- **REQUESTS**
a. Answer these questions using the article on the CrowdStrike outage. Give one answer per line, marked the same way.
(i) In which US state is CrowdStrike based?
(ii) How many people lost electricity in the Great Blackout of 1965?
(iii) Which Ryanair service was unavailable during the outage?
b. The article on the CrowdStrike outage rules out several causes for it. List all of them.
c. Continue the article on the CrowdStrike outage after its last paragraph.

- **PROVIDED PASSAGE**
Global outage caused by CrowdStrike is a flashing red light

Someday a boring piece of technology – overloaded, neglected or poorly installed – will cause a genuine disaster

Passengers stranded during the IT outage last week. CrowdStrike probably failed to do its due diligence, programmers said. Trying the patch out on a variety of Windows machines before sending it out to customers could have helped detect the issue. Photograph: Joe Raedle/Getty Images

For a couple of years now, the artificial intelligence community has been warning that there is a chance their work will go south and humanity will end in a conflagration worthy of a superhero movie.

Last Friday brought a pointed reminder that disaster is at least as likely to creep in quietly, perhaps from a piece of technology so mundane that hardly anyone knows it exists.

Our lives are built on systems piled on systems. As we board airplanes, cross bridges, pay bills, download updates, track our children at camp and generally try to make it through the day, we take them for granted.

Until they fail.

READ MORE

This past week’s global software outage, immediately proclaimed as the biggest in history, was not caused by terrorists or AI or rogue hackers demanding billions in ransom. It wasn’t even done as a lark by some off-the-charts smart teenager. Those are the Hollywood versions. Instead, it was a routine upgrade that somehow went off the rails.

CrowdStrike, a Texas company, specialises in protecting corporate clients from cyberthreats. It has been very successful at this. This time, though, the threat came from CrowdStrike itself, a problem for which it seemed unprepared.

The trouble began with a small Windows software update that CrowdStrike sent to its customers last Thursday night. For some reason, this crashed every computer it touched. “Your PC ran into a problem,” users were cheerily informed. “It looks like Windows didn’t load correctly,” messages announced. The backdrop was the colour of a perfect sky, also known as the “blue screen of death”.

Any system can fail, and usually in unexpected ways. The Great Blackout of 1965, another contender for the greatest technology stumble of all time, shut off the electrical grid for 30 million people on the US east coast. Silicon Valley couldn’t be blamed because Silicon Valley barely existed, but the culprit – a bad relay at a Canadian power station that caused a cascade of issues that broke the system – was equally mundane.

Living in the modern world is an act of faith. Most of the time, we don’t think about it. Then the airplane we’re on shakes with turbulence. Or we read about how a door blew off. Or how planes crashed. Or – and this happened to people on thousands of flights last Friday – we can’t even get on the plane. Delta grounded flights for hours. Ryanair’s online check-in was unavailable, leading to large queues building at Irish airports. NCT centres were turning people away, unable to fill appointments due to the glitch. It was worldwide pandemonium.

- **DATA**

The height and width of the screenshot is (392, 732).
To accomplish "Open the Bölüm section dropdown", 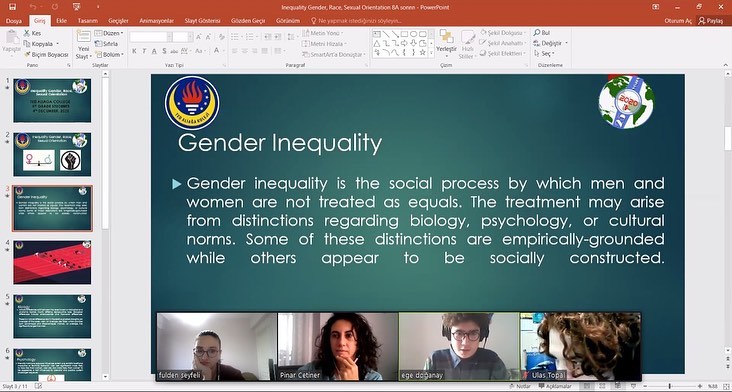I will pyautogui.click(x=109, y=55).
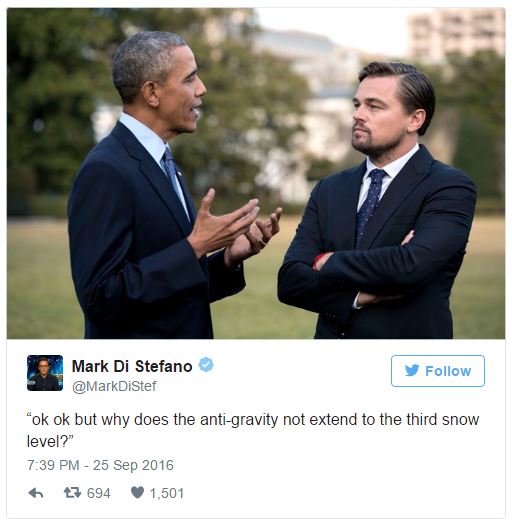
Task: Follow Mark Di Stefano
Action: click(x=438, y=371)
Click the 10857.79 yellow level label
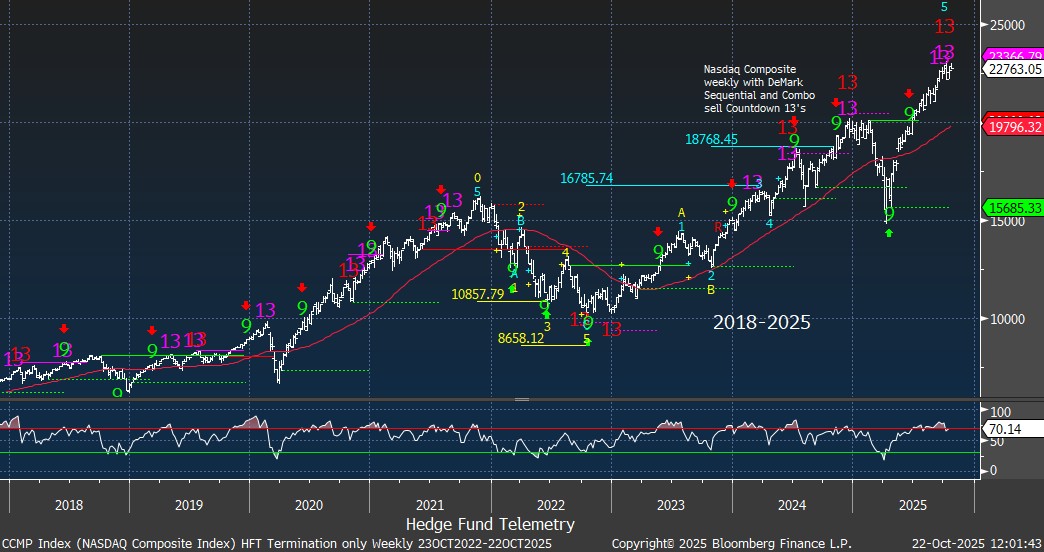The height and width of the screenshot is (552, 1044). [480, 294]
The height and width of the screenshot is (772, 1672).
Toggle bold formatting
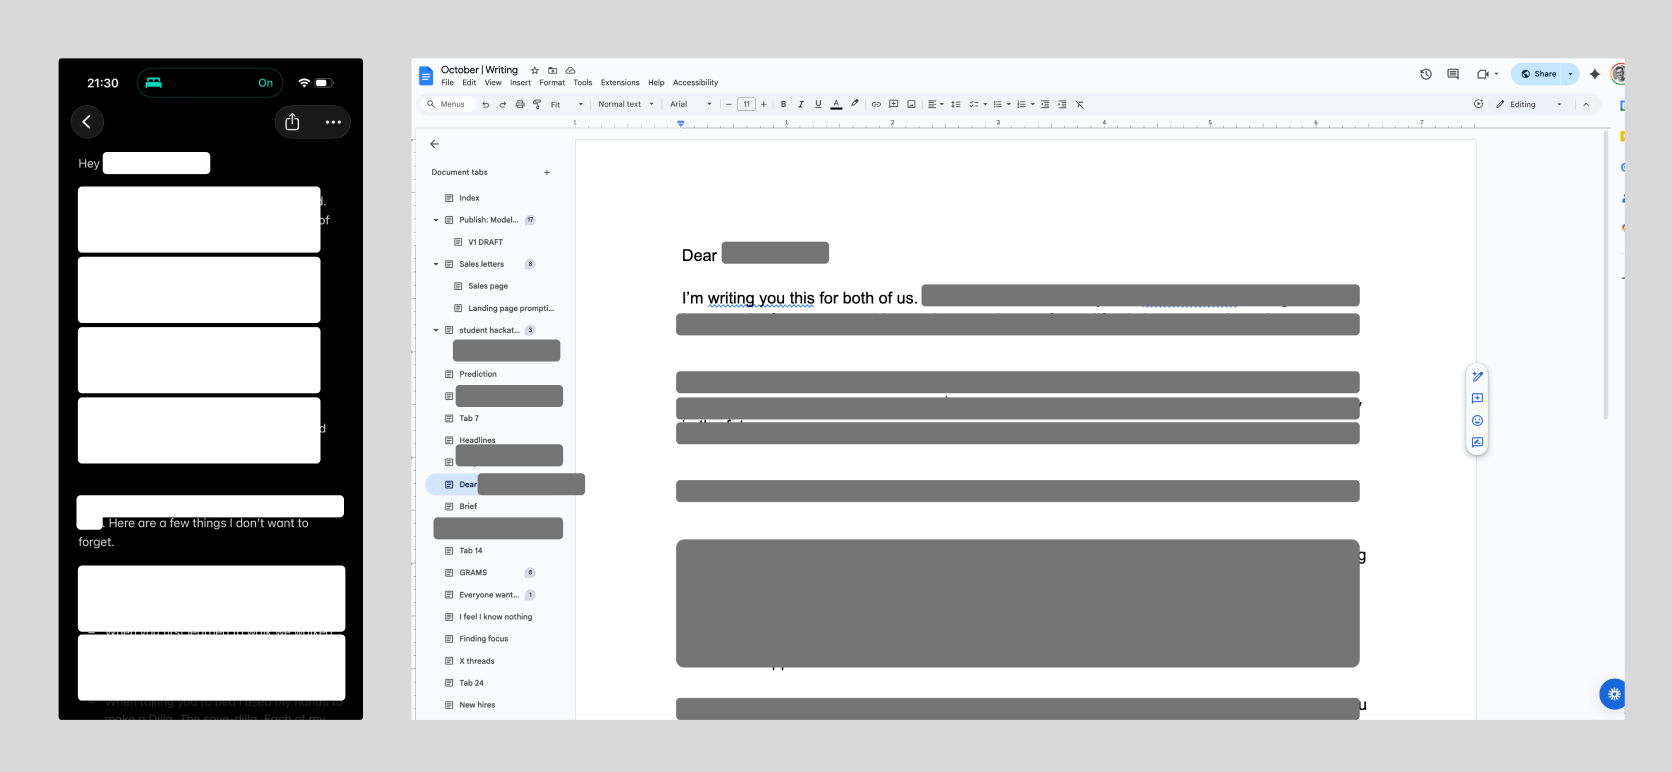(783, 104)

- **ANSWERS TO THE EXERCISE**
a.
(i) Texas
(ii) 30 million
(iii) Online check-in

b.
- Terrorists
- AI
- Rogue hackers demanding billions in ransom
- A very smart teenager doing it as a lark

c.
Planes are, for obvious reasons, a central theatre of anxiety when technology is having a breakdown. But even those who weren’t trying to travel were upset last Friday. The computers couldn’t manage to get out of the passive voice to assign responsibility for their collapse, much less fix themselves, and the humans, at least initially, were not much better.

“It’s a mess,” Brody Nisbet, an executive at CrowdStrike, wrote on social platform X as he suggested a possible workaround. “I’ve no further actionable help to provide at the minute.” He added a disappointed-face emoji.

The message was later deleted.

CrowdStrike probably failed to do its due diligence, programmers said. Trying the patch out on a variety of Windows machines before sending it out to customers could have helped detect the issue.

“They should have had a test machine to emulate some of their clients’ old boxes and they would have seen the blue screen of death,” said Matt Mitchell, a hacker and founder of CryptoHarlem, a cybersecurity education and advocacy organisation.

CrowdStrike is not some tiny start-up. Founded in 2011, it has 8,000 employees and a stock market valuation that was heading to $100 billion, at least before the outage caused some investors to jump ship. CrowdStrike shares closed down 11 per cent last Friday.

The scale of the outage was significant, affecting an estimated 8.5 million machines according to Microsoft.

“When your software or your system reaches that level of magnitude, it becomes from my perspective an essential service,” said Puneet Kukreja, cybersecurity lead for EY UK and Ireland. “You just expect the water to be in your taps, you don’t go and check the water for ion levels to see if it’s drinkable or not.”

If the company doesn’t have the name recognition of some bigger tech firms, it has its share of arrogance. A portion of its website is devoted to trash-talking its competitors. “Microsoft’s security products can’t even protect Microsoft. How can they protect you?” CrowdStrike asks. Avoid Palo Alto Networks, it demands: “Don’t settle for a high-cost platform that’s hard to use, hard to deploy, and hard to manage.”

A message last Friday from CrowdStrike CEO George Kurtz seemed to minimise the outage, calling it “a defect found in a single content update for Windows hosts”. People complained that Kurtz was slow to offer an apology. (Hours later, he said, “I want to sincerely apologise directly to all of you for today’s outage.”) CrowdStrike did not respond to a request for further comment.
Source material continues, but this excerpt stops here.